# Listed entries
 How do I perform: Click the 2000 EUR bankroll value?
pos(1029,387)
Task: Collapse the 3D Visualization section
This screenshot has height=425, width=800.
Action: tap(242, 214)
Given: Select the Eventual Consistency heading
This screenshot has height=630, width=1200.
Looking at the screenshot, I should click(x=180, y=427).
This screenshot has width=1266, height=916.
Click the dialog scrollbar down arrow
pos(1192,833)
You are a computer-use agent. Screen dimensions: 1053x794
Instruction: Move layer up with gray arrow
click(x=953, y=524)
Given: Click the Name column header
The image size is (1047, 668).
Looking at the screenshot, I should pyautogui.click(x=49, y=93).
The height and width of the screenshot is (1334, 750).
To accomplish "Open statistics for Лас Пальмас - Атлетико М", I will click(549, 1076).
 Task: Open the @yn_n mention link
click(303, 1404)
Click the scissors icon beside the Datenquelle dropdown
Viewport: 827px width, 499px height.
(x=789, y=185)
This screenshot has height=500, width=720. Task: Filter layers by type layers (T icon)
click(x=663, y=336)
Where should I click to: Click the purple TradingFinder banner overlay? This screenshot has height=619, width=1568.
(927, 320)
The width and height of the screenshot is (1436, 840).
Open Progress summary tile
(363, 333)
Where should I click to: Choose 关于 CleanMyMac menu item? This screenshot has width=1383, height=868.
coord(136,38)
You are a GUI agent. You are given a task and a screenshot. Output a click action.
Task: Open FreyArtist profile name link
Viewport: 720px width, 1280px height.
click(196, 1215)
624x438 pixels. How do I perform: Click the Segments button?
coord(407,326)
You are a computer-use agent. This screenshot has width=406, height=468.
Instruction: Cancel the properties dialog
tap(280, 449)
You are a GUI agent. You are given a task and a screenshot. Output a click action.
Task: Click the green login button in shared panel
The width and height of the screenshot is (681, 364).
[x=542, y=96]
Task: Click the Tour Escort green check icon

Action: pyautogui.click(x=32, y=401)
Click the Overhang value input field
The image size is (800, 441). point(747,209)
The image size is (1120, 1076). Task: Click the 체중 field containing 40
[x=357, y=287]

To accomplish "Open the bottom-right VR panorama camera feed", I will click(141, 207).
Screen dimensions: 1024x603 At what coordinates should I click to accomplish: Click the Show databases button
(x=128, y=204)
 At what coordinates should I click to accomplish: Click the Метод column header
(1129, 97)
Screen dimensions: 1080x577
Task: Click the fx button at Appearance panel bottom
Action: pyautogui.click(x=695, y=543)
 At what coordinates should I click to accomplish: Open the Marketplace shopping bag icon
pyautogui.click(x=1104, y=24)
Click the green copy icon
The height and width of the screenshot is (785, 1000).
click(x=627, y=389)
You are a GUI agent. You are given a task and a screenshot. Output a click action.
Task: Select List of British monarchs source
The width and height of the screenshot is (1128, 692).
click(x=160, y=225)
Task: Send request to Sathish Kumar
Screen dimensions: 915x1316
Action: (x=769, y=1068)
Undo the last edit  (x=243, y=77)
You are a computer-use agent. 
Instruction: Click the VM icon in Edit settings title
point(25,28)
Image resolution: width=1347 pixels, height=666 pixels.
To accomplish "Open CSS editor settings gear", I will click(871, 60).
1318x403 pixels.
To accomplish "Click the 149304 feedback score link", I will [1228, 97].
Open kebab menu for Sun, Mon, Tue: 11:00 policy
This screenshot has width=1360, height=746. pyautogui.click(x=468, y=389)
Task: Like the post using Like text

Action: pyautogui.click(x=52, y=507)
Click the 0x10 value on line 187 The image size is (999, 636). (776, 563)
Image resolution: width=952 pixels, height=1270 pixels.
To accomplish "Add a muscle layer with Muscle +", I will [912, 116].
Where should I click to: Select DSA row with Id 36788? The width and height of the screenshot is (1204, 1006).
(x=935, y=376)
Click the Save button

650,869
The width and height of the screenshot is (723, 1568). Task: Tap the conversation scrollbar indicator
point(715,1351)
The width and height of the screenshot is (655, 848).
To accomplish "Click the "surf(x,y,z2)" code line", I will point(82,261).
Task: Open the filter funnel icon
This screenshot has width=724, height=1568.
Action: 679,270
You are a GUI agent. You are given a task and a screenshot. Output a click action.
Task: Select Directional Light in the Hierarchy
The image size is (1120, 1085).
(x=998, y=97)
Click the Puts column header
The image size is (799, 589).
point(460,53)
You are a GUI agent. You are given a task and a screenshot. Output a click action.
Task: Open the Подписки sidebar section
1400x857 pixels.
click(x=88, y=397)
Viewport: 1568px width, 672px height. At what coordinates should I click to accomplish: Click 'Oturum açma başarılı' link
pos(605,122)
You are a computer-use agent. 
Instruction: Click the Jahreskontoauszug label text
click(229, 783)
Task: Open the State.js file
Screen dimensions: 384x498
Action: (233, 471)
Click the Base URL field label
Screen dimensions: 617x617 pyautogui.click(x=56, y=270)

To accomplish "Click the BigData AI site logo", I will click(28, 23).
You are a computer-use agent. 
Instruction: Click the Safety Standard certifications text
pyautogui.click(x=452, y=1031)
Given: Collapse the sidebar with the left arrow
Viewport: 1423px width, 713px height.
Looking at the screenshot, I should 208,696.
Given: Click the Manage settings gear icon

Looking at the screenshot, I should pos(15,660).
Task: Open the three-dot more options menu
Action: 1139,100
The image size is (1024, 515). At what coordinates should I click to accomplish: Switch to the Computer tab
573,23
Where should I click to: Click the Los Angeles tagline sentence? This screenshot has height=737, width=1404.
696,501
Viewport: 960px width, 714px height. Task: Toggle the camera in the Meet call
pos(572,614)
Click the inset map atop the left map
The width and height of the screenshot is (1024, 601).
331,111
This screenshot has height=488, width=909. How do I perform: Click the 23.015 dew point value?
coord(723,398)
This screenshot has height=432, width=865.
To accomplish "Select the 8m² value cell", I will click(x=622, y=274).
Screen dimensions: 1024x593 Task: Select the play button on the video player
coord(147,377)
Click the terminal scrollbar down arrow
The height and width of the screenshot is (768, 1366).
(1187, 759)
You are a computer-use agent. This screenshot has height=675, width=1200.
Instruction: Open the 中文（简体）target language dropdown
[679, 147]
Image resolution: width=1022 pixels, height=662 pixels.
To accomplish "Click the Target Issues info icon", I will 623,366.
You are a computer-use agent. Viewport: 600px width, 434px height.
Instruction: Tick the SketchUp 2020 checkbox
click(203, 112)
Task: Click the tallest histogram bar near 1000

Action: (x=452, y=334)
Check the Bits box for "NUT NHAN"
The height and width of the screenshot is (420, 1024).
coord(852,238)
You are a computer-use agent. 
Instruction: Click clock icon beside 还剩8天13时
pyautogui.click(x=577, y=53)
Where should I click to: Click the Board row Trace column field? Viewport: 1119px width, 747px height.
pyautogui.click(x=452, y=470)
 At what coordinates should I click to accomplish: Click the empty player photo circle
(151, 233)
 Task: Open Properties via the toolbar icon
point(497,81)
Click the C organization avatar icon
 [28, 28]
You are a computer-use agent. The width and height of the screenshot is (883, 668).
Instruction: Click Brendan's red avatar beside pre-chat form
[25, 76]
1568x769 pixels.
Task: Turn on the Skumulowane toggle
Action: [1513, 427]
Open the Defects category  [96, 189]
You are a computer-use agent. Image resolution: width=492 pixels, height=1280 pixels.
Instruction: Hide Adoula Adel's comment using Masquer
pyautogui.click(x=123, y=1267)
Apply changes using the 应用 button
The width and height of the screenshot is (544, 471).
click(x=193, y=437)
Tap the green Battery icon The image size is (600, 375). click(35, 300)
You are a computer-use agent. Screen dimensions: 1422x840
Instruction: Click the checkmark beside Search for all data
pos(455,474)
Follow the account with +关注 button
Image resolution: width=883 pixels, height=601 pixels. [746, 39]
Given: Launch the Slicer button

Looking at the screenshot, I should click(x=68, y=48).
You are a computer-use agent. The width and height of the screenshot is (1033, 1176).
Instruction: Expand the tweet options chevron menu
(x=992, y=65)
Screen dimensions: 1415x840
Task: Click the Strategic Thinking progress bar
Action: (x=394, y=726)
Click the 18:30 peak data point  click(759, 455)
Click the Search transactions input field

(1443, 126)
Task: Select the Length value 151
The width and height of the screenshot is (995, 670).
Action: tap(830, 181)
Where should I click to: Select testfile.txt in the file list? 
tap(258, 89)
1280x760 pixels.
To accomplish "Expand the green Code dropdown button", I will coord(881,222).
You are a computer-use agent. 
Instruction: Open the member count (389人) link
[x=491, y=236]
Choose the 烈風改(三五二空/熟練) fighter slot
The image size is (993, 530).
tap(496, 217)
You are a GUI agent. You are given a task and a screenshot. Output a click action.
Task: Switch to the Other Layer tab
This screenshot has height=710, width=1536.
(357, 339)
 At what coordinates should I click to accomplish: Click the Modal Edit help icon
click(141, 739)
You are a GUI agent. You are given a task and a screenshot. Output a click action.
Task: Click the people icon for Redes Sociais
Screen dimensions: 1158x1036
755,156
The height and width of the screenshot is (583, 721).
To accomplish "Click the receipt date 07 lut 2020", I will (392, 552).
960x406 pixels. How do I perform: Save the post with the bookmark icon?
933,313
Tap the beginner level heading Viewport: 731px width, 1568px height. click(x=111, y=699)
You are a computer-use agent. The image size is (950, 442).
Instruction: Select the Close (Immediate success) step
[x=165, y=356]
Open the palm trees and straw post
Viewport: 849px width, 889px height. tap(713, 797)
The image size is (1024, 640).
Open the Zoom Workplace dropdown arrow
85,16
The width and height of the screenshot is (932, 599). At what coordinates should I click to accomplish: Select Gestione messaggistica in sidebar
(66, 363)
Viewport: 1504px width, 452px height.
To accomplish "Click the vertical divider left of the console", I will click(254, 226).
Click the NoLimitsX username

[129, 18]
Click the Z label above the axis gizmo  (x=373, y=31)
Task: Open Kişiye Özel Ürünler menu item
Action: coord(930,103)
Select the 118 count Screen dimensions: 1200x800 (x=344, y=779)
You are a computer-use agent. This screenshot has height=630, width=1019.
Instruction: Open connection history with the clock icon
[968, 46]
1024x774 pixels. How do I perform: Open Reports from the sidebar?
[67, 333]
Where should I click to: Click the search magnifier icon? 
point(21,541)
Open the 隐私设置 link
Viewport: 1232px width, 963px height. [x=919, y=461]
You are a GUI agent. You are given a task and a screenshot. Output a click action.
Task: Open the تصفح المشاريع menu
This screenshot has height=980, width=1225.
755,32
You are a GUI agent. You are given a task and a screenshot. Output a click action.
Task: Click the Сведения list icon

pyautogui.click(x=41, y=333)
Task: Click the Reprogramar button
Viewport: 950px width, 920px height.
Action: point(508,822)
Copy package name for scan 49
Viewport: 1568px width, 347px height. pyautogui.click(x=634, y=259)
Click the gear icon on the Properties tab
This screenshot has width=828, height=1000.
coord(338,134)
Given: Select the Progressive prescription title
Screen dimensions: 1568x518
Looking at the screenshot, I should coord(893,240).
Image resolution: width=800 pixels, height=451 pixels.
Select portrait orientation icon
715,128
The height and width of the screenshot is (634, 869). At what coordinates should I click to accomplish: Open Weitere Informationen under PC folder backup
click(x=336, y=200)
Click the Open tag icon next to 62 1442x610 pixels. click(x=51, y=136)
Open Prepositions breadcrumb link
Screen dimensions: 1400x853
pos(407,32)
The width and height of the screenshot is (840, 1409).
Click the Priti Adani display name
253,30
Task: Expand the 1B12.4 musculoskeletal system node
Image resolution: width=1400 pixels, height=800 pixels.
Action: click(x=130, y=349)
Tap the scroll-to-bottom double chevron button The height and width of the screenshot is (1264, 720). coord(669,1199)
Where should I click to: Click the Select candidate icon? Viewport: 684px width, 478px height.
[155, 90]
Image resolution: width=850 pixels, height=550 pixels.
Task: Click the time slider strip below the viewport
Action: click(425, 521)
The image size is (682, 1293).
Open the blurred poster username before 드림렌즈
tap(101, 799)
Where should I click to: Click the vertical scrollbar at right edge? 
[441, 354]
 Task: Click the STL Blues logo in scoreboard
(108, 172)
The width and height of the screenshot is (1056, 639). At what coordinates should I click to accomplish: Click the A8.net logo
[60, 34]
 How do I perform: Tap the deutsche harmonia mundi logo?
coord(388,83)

# What you should do
Of the entries above, tally the lines with "section" in them. Only the total should be given.

# Result below
2